Une communauté gabonaise reconstruit physiquement son littoral en utilisant des pierres placées selon un rituel animiste sacré. Les habitants de Yenne, un village de pêcheurs sur la côte atlantique, ravivent l'ancienne pratique du 'Mvett' pour construire une barrière protectrice contre la mer qui gagne du terrain. Cette fusion de croyance spirituelle et d'action environnementale urgente est une réponse directe à la perte visible de leurs terres.
### Le rituel qui construit un mur
Avant qu'une seule pierre ne soit posée, les anciens du village accomplissent une cérémonie pour demander la permission et la protection des esprits des ancêtres et de l'océan. Ce rituel, central à la tradition Mvett, est considéré comme essentiel pour le succès et la sécurité de l'entreprise. Ce n'est qu'après l'observation de ces protocoles spirituels que le travail physique de construction de la barrière de pierres peut commencer, transformant un acte religieux en une défense côtière tangible.
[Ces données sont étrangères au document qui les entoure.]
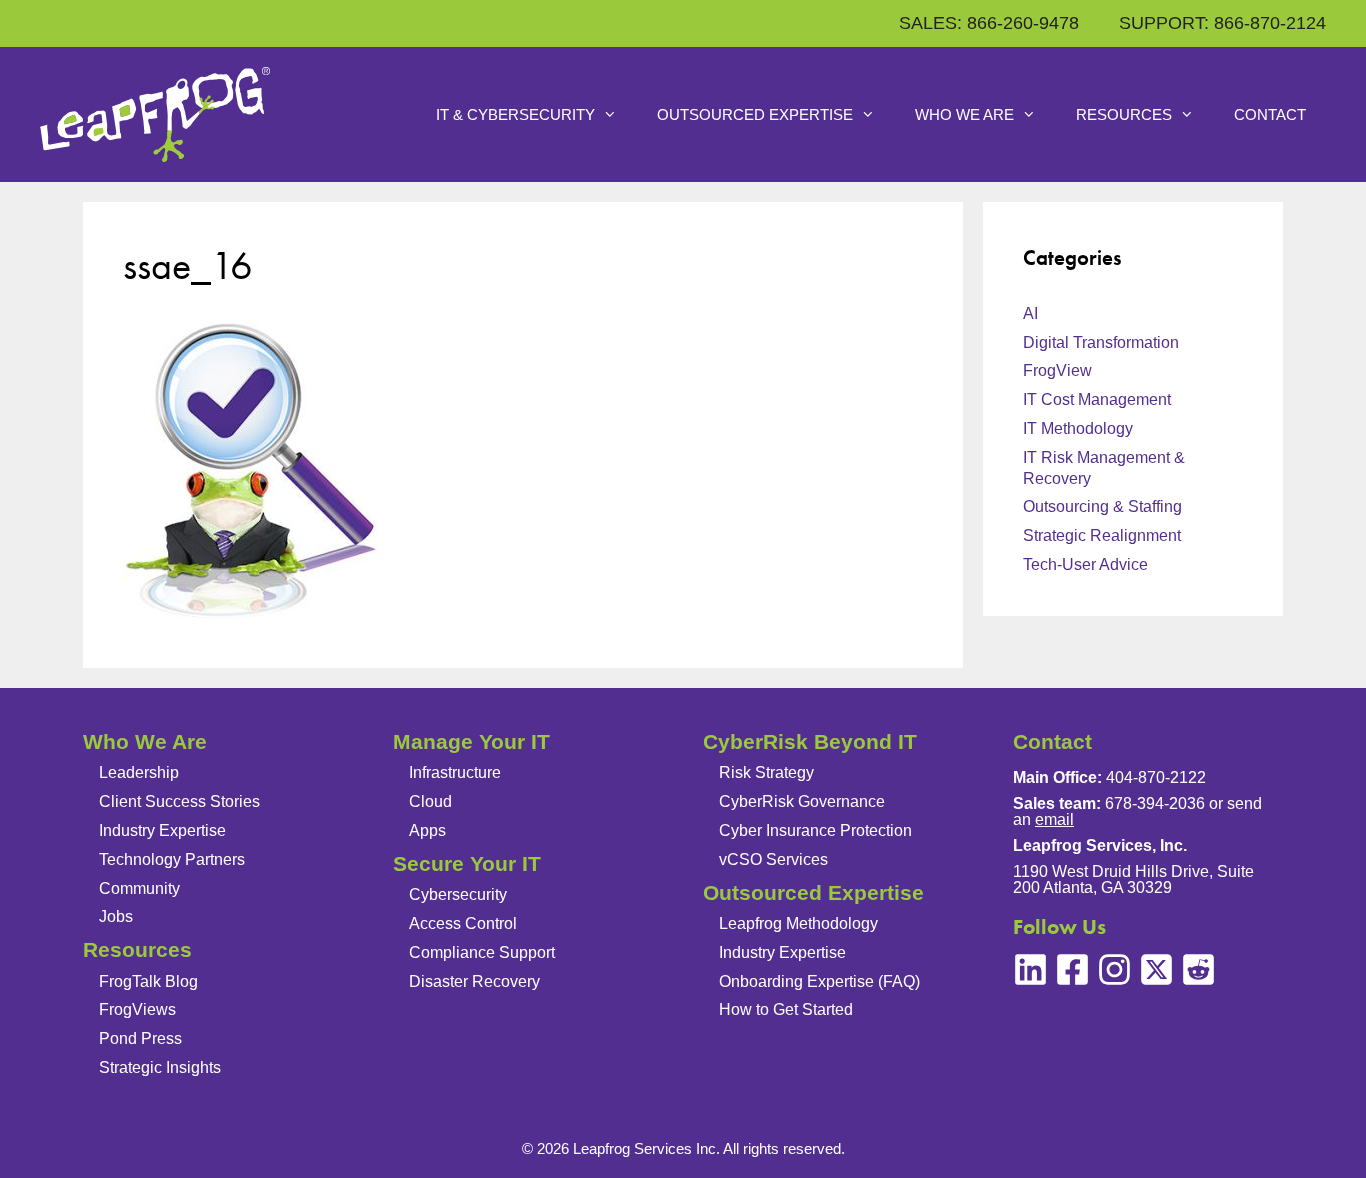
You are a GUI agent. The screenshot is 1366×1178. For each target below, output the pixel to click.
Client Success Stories (179, 801)
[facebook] (1072, 969)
### Une défense physique pour une menace physique
La structure résultante est un muret de pierres soigneusement agencées s'étirant le long du rivage vulnérable. Son but est purement pratique : dissiper l'énergie des vagues et stopper l'érosion rapide qui grignote la côte de Yenne. Les habitants observent l'avancée de la mer depuis des années, menaçant maisons et moyens de subsistance, ce qui a fourni l'impulsion immédiate pour agir. Le projet est un effort communautaire, reposant sur le travail et l'engagement des villageois eux-mêmes.
### Pourquoi cette tradition, pourquoi maintenant ?
Pour les habitants de Yenne, la décision de raviver le Mvett est profondément logique. La tradition est intrinsèquement liée à leur identité et à leur relation historique avec la côte. Elle représente une forme de protection qu'ils comprennent et à laquelle ils font confiance, ancrée dans des générations de savoir local. Face à une crise moderne, ils se sont tournés vers l'outil le plus ancien de leur arsenal culturel, considérant le rituel non comme un geste symbolique mais comme une composante nécessaire d'une solution d'ingénierie concrète.
La signification du projet de Yenne réside dans son intégration parfaite. Il ne traite pas le patrimoine culturel et l'adaptation climatique comme des préoccupations séparées, mais comme une réponse unique et unifiée. La barrière de pierres qui se dresse désormais sur la côte gabonaise est à la fois un exploit de résilience environnementale et un monument vivant à une vision spirituelle durable, démontrant comment les communautés peuvent répondre aux menaces globales avec des solutions profondément locales.